Jewish education boss sympathises with teachers striking over pay

Head of Partnerships for Jewish Schools backs teachers in bitter dispute with the government over salaries

PaJeS has said Jewish school teachers are in the same boat as their colleagues across the country. Stock image: Alamy.

The umbrella organisation representing mainstream Jewish education in the UK has defended teachers’ demands for higher pay, saying the community’s schools are not immune to the planned strike action.

Rabbi David Meyer, chief executive of the Partnerships for Jewish Schools (PaJeS), sympathised with the educators. “The sad reality is that many teachers are finding they cannot afford to live on their current salaries,” he said.

“The rise in the cost of living, pay increases below the rate of inflation and increased workloads has created an impossible dynamic and it is not surprising that we are facing a crisis in teacher recruitment and retention.

“We have a duty to value the educators of our children. It is always worrying to see teachers striking but unless these concerns are addressed, we are in danger of it precipitating a far greater crisis.”

On Monday, the National Education Union (NEU) announced its intention to strike. Not enough members of two other unions – the National Association of Schoolmasters/Union of Women Teachers (NASUWT) and the National Association of Headteachers – voted in favour of taking industrial action.

The NEU has said it will hold strikes across England on Wednesday 1 February, Wednesday 15 March, and Thursday 16 March.

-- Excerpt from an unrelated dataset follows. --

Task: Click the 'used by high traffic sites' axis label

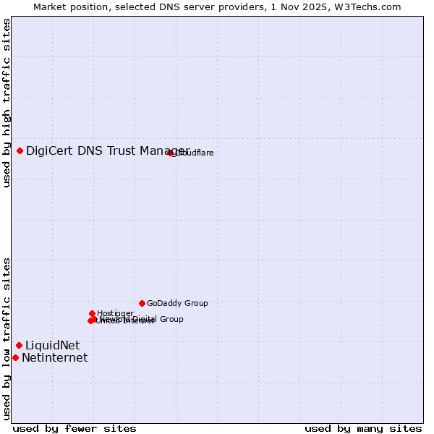Action: [7, 103]
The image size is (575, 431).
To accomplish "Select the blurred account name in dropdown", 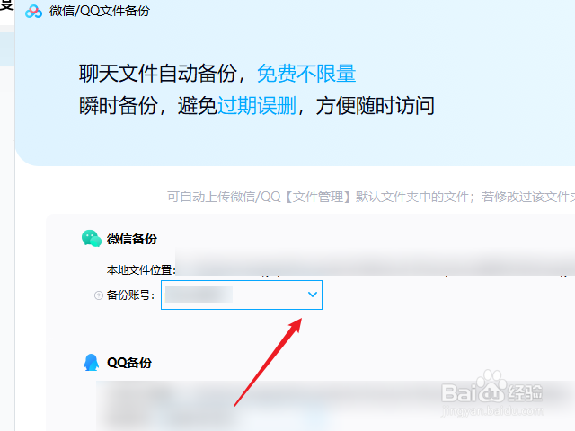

There will also be a regional strike in London and the south-east on Thursday 2 March.

The Department for Education said: “After two years of disrupted education due to the pandemic, every single day spent in school with experienced teachers who know their students makes a difference to a child’s development.

“The NEU’s decision to call strike action puts children’s education and wellbeing at risk at a time when teachers are working hard to support them in recovering.”

It added that, in the event of strike action at a school, the school leaders or local authority that manages the school are tasked with taking “all reasonable steps to keep the school open for as many pupils as possible”.

The government said teachers were getting pay rises of at least five percent, up to an 8.9 percent increase for new teachers, which takes starting salaries to £28,000, or £34,500 in London.

The NEU said the strikes were “not about a pay rise but correcting historic real-terms pay cuts”, adding that “teachers have lost 23 percent in real-terms since 2010, and support staff 27 percent over the same period… The average 5% pay rise for teachers this year is some 7 percent behind inflation”.

Ministers added that teachers’ pensions are “among the best and safest available” with a 23.6 percent employer contribution. By contrast, it said, half of all private sector employees get an employer contribution of less than four percent.